Detectable deviations with ~10 sources out to 50 Gpc

TIGER performs well at low signal-to-noise ratios

Effective testing of the no-hair theorem at high redshifts

Abstract

The Einstein Telescope (ET), a proposed third-generation gravitational wave observatory, would enable tests of the no-hair theorem by looking at the characteristic frequencies and damping times of black hole ringdown signals. In previous work it was shown that with a single $500 - 1000\,M_\odot$ black hole at distance $\lesssim 6$ Gpc (or redshift $z \lesssim 1$), deviations of a few percent in the frequencies and damping times of dominant and sub-dominant modes would be within the range of detectability. Given that such sources may be relatively rare, it is of interest to see how well the no-hair theorem can be tested with events at much larger distances and with smaller signal-to-noise ratios, thus accessing a far bigger volume of space and a larger number of sources.

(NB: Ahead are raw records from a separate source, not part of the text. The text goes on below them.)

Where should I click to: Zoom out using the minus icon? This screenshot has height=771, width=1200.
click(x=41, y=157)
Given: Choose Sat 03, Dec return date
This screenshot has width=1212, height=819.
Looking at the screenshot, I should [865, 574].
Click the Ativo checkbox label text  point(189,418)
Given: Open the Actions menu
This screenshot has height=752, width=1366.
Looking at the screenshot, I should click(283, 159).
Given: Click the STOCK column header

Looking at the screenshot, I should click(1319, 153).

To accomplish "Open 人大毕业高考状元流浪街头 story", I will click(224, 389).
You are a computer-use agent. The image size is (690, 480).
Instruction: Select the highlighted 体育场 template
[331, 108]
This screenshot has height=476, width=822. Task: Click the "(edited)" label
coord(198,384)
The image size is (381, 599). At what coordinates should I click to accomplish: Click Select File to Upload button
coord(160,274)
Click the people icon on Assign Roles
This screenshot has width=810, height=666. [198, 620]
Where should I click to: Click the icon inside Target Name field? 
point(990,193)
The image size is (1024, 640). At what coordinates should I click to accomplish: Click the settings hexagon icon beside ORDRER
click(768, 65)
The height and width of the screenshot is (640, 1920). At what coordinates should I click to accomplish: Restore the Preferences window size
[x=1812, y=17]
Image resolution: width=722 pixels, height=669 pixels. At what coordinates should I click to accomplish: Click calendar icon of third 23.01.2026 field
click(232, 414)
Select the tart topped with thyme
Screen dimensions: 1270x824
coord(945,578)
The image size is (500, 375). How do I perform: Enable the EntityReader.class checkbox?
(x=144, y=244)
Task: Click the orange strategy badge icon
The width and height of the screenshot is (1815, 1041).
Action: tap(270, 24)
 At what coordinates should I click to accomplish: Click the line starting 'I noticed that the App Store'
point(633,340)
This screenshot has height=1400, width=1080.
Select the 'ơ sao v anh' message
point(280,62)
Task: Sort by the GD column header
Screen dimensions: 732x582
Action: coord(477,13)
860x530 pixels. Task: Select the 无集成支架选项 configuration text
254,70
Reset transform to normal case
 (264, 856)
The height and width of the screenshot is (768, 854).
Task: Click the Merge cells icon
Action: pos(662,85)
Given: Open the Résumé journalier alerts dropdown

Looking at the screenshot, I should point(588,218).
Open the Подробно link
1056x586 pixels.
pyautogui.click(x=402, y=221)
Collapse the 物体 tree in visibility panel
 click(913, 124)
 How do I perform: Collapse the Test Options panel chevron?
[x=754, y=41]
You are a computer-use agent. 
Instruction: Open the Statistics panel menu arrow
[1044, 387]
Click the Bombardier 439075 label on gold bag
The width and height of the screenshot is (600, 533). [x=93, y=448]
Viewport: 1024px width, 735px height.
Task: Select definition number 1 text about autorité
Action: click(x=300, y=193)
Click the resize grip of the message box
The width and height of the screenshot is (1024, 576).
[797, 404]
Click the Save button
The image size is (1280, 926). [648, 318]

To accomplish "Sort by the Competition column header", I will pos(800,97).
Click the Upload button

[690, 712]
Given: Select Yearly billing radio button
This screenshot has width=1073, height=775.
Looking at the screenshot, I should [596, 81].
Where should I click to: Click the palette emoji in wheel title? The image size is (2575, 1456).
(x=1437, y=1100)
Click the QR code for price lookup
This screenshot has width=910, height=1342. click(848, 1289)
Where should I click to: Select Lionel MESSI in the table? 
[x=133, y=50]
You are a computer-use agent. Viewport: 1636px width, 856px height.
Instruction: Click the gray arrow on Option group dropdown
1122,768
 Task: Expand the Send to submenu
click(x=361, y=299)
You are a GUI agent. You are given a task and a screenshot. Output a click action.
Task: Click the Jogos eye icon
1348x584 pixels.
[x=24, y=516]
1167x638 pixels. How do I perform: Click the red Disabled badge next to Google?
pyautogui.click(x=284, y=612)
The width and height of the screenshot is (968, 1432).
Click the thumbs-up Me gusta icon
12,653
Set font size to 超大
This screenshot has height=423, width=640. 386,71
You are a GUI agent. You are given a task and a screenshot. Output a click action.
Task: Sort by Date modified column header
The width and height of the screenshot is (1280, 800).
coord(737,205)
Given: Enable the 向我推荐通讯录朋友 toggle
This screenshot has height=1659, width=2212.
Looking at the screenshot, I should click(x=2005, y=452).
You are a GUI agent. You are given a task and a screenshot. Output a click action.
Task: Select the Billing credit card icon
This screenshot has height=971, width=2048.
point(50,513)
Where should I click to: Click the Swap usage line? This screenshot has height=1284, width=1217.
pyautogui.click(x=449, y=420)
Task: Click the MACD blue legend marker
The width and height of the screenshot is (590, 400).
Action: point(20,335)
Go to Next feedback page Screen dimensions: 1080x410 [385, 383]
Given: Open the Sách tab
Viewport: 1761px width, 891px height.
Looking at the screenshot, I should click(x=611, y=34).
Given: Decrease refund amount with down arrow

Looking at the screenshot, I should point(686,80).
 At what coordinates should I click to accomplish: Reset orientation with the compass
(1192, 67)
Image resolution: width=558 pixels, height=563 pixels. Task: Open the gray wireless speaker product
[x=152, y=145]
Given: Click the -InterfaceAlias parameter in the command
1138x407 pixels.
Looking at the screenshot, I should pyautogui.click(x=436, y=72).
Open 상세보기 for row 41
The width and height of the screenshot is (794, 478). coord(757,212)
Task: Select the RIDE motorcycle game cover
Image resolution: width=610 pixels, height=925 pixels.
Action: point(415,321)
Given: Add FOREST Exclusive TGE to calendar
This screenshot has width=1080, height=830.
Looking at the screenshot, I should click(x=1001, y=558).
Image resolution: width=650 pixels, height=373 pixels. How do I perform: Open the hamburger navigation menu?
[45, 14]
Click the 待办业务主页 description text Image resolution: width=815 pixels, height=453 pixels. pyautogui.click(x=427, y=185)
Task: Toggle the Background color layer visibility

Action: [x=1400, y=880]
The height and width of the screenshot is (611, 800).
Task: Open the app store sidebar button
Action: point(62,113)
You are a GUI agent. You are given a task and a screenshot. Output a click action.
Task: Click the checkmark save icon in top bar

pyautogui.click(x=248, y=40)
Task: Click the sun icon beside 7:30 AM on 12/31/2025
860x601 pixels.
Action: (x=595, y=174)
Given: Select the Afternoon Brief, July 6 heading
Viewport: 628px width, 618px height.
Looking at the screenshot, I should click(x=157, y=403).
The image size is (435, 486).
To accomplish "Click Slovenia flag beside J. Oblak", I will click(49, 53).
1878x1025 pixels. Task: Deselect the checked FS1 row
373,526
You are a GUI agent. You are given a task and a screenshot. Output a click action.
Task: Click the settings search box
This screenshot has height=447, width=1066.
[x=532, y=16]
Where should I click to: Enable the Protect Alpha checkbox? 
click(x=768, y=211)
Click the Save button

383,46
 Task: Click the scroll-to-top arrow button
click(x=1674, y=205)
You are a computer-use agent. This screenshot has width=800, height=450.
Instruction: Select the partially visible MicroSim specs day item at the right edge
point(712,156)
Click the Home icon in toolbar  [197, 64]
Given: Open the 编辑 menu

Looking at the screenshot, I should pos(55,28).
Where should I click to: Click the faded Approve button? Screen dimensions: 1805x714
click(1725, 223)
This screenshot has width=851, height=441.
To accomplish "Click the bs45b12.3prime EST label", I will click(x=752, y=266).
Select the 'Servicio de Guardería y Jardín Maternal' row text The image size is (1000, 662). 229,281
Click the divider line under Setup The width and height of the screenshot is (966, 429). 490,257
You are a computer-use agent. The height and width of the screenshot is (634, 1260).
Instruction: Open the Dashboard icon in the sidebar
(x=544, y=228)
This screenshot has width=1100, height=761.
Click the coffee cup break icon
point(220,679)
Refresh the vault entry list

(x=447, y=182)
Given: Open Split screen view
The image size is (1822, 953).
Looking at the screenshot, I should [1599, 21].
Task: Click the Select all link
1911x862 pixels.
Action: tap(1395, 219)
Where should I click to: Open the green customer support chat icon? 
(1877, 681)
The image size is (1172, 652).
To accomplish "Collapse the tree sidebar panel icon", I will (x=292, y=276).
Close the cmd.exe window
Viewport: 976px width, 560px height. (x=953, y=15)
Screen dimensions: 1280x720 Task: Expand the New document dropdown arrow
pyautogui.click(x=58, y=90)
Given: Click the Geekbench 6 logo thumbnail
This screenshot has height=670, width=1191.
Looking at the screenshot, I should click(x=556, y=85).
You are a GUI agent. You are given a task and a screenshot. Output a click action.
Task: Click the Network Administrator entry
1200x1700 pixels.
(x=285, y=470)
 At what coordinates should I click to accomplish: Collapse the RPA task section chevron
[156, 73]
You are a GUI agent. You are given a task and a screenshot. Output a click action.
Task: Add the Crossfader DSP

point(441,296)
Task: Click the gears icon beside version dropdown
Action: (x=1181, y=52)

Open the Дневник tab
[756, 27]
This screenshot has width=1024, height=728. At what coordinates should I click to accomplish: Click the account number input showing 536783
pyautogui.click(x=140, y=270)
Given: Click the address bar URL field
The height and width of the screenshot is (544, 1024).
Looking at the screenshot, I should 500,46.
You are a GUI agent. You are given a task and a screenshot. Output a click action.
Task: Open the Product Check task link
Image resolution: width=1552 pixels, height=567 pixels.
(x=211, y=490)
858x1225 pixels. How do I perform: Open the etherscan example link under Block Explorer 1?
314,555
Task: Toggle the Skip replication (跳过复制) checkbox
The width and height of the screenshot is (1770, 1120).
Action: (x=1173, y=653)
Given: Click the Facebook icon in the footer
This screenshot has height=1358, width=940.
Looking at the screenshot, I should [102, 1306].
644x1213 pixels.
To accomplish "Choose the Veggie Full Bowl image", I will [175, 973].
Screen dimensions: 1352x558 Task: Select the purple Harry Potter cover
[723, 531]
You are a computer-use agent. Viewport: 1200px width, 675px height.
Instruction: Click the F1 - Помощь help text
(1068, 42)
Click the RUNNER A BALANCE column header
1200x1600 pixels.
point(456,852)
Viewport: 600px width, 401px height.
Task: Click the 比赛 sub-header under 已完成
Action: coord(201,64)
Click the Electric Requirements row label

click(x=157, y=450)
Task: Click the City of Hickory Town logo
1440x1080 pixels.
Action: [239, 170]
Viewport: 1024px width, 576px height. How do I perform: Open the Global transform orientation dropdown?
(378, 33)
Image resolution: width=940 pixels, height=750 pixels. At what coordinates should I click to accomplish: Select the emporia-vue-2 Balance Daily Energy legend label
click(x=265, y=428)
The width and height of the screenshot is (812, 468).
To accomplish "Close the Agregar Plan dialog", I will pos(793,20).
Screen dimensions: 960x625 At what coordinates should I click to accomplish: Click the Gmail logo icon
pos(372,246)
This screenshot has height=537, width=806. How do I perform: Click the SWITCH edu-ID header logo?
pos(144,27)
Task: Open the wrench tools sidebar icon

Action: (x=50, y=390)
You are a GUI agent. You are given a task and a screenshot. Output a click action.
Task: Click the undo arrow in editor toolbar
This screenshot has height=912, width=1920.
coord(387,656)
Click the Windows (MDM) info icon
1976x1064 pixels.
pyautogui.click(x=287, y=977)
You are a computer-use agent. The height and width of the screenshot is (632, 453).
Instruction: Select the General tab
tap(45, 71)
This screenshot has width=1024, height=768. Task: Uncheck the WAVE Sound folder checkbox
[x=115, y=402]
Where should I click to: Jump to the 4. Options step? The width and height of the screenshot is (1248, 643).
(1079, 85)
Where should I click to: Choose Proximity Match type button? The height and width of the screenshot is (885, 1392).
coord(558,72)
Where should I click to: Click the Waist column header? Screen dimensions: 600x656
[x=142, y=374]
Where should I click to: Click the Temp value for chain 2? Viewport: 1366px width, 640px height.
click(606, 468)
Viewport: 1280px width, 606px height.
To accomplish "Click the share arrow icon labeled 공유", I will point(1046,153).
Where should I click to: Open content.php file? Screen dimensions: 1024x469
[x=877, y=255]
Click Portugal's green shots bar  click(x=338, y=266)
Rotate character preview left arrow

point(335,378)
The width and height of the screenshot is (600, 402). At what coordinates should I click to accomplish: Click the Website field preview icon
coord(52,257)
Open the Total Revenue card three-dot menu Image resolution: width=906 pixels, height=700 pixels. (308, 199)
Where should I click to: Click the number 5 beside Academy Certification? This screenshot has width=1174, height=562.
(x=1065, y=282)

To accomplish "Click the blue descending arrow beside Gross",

We employ a model selection scheme called TIGER (Test Infrastructure for GEneral Relativity), which was originally developed to test general relativity with weak binary coalescence signals that will be seen in second-generation detectors such as Advanced LIGO and Advanced Virgo. TIGER is well-suited for the regime of low signal-to-noise ratio, and information from a population of sources can be combined so as to arrive at a stronger test. By performing a range of simulations using the expected noise power spectral density of Einstein Telescope, we show that with TIGER, similar deviations from the no-hair theorem as considered in previous work will be detectable with great confidence using $\mathcal{O}(10)$ sources distributed uniformly in co-moving volume out to 50 Gpc ($z \lesssim 5$).